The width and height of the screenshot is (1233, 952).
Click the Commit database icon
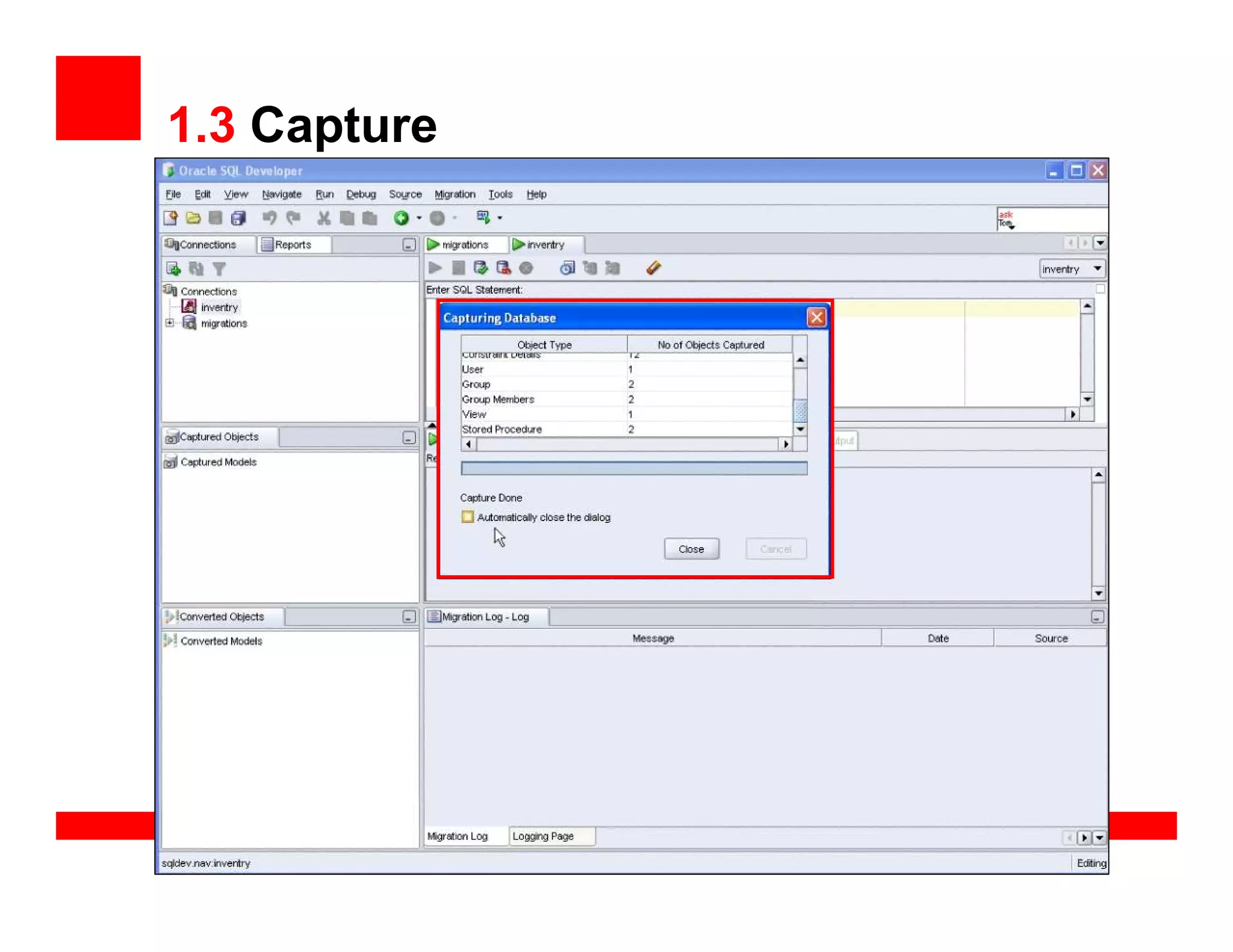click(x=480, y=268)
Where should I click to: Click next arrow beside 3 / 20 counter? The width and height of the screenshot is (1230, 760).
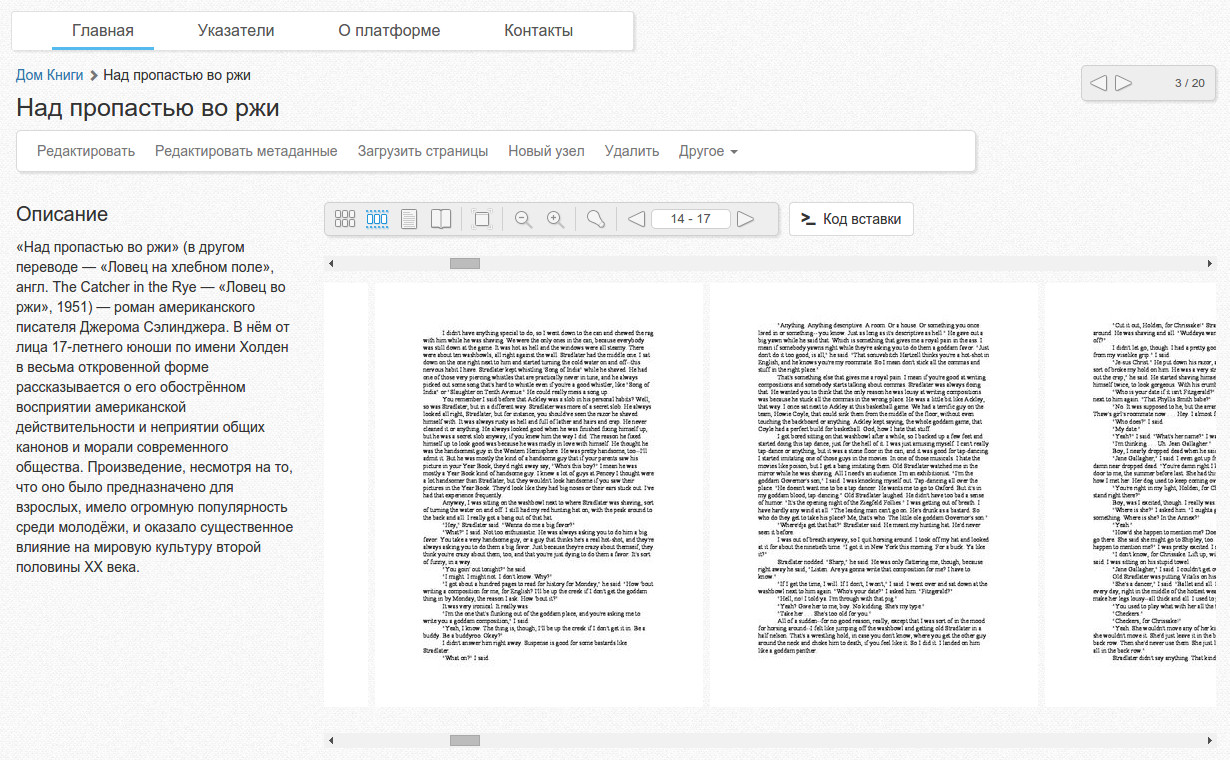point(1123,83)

----------------

Pull every line of text from the records above, word for word, and leave out the pictures.

EXERCISE SOLUTION>
The width and height of the screenshot is (1233, 952).
Click the Commit database icon
click(x=480, y=268)
Where should I click to: Click next arrow beside 3 / 20 counter? The width and height of the screenshot is (1230, 760).
point(1123,83)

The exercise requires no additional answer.